Everything we do as employable individuals, from the way we walk, talk and dress in an interview to our mannerisms, is a way to communicate nonverbally. Even our beliefs and values all contribute to how we are perceived as people.
How are we perceived on paper beyond just who we are and what we do? There is only so much the words on a resume, cover letter, and portfolio can provide in terms of conveying the who and the what. Personal branding carries out the rest, by linking your name and job title to your personality and flavor.
Let’s put it this way. Are you going to order “Chicken Breast” off the menu, or will you go for the “Local, free-range chicken breast marinated in a lemon-rosemary vinaigrette grilled to juicy, tender perfection topped with capers and a sprig of garden-fresh parsley.”
Exactly. Your on-paper existence needs to be colorful, flavorful and decorated just as you want the dish you order at your favorite restaurant to be. It’s a sneak peak of who you are and what you do.
A personal brand shows that you are multifaceted. It showcases your individuality, which cannot be conveyed through copy on a resume. Your personal brand will sell you as a desirable candidate, one that is unique and unforgettable. Maybe you are someone that associates their own personality with happy colors. Or, perhaps you are someone that wants their image to be a clean, white, minimalist aesthetic. Or even someone who wants to convey their bold, strong and finite characteristics through dark, solid, blocky text.
While there are many sides to developing a personal brand, we’re going to focus of the visual and aesthetic elements. Think resume heading, logos, business card, website layout/design, and social media profiles.
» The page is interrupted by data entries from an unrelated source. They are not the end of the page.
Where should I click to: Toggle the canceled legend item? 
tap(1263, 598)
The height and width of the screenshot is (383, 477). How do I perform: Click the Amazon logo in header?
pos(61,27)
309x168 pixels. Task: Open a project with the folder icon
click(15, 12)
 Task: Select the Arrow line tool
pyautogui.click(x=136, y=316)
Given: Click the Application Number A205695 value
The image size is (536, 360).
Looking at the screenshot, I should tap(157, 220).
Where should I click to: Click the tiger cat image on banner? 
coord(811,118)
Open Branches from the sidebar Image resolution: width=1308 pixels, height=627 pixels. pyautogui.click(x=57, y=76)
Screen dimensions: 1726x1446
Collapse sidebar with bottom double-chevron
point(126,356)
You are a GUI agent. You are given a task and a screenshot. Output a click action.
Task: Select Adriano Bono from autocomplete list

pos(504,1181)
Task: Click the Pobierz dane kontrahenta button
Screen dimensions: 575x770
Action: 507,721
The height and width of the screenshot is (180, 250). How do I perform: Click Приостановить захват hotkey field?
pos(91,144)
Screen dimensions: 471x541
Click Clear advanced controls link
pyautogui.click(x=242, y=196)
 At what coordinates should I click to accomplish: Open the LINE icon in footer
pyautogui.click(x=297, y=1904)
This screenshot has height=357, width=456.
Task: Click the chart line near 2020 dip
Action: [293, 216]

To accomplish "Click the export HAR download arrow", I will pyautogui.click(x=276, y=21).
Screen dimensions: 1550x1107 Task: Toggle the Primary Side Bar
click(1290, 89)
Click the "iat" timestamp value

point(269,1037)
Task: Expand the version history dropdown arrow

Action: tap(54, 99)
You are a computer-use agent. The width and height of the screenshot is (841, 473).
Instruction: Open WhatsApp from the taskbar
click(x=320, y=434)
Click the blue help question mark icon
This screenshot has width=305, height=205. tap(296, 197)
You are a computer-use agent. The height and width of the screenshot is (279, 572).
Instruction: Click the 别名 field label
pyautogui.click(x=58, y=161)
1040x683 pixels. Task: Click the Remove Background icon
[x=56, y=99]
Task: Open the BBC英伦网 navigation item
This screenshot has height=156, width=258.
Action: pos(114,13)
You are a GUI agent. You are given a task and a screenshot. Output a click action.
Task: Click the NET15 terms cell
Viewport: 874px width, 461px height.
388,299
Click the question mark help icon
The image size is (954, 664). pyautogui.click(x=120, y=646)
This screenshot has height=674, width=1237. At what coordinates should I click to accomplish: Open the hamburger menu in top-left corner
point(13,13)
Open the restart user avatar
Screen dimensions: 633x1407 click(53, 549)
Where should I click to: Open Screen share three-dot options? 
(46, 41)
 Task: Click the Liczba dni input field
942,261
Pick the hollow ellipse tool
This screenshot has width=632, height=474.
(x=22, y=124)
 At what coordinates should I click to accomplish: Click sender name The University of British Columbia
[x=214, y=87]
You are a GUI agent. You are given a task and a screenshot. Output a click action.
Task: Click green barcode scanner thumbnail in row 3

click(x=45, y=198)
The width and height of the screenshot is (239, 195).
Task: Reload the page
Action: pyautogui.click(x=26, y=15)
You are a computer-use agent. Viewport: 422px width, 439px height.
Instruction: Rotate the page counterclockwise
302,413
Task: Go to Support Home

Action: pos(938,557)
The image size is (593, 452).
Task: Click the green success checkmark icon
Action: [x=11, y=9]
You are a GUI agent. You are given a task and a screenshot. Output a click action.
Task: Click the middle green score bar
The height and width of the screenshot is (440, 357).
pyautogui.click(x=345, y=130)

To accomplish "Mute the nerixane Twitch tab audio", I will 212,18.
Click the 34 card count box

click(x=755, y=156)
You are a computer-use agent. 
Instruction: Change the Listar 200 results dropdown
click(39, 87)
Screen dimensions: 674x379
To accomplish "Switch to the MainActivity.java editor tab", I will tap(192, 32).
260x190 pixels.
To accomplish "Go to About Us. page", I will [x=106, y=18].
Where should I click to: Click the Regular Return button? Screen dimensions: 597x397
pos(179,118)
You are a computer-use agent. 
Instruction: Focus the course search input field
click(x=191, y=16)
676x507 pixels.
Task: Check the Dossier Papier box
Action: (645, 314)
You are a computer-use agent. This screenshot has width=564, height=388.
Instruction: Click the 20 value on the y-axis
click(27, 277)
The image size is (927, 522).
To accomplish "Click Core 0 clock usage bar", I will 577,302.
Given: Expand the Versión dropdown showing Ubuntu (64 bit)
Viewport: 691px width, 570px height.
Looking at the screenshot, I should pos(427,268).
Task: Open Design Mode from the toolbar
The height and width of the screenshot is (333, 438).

Here are just a few pointers to get started on developing your personal brand identity.
Create cohesion across all career related deliverables (resume, business cards, and website): A potential employer or client should be able to spot any of your marketing pieces— like your business card, resume, or website— and recognize that it’s you because they all have a similar look and feel, and appear to exist in a set. This comes down to the most fundamental design elements. Choose your typefaces, logo, headings, and layouts carefully and stick to them across all of these elements that an employer or client would come across.
Choose a color scheme: Just because hot pink was your favorite color as a child, doesn’t mean it should dominate your personal palette. Chose a few colors to use in anything you design that represent you on paper. The colors you pick should appear across the three items mentioned before: resume, business card, and website. Choose between two and three colors (not including black, white, grey, and off-white) that you feel represent you as an individual. Make sure the colors represent you and your style and you’ll attract employers and clients who admire that same style.
Use a strong headshot across all platforms: Your headshot photo for your profile image should be the same across all of your social media pages. Not only does this put a face to your name for anyone reviewing your resume, but it creates a unanimous presence across all platforms, making it easier for people (both professionally and personally) to find you.
Clean up your social media presence: Your personal online presence should be clean enough that you can use your professional headshot as your personal profile images if you wish to do so. Basic self-respect rules apply here: if you wouldn’t want a potential employer to stumble across what you post on social media, you shouldn’t want your friends and family to see it either. Keep it clean.
Beef up professional online presence: And finally, build up your professional online presence in any way you can and be sure to promote your unified, distinguishable brand wherever possible.
Yes, you do need a personal brand identity to really be successful in the world media and communication!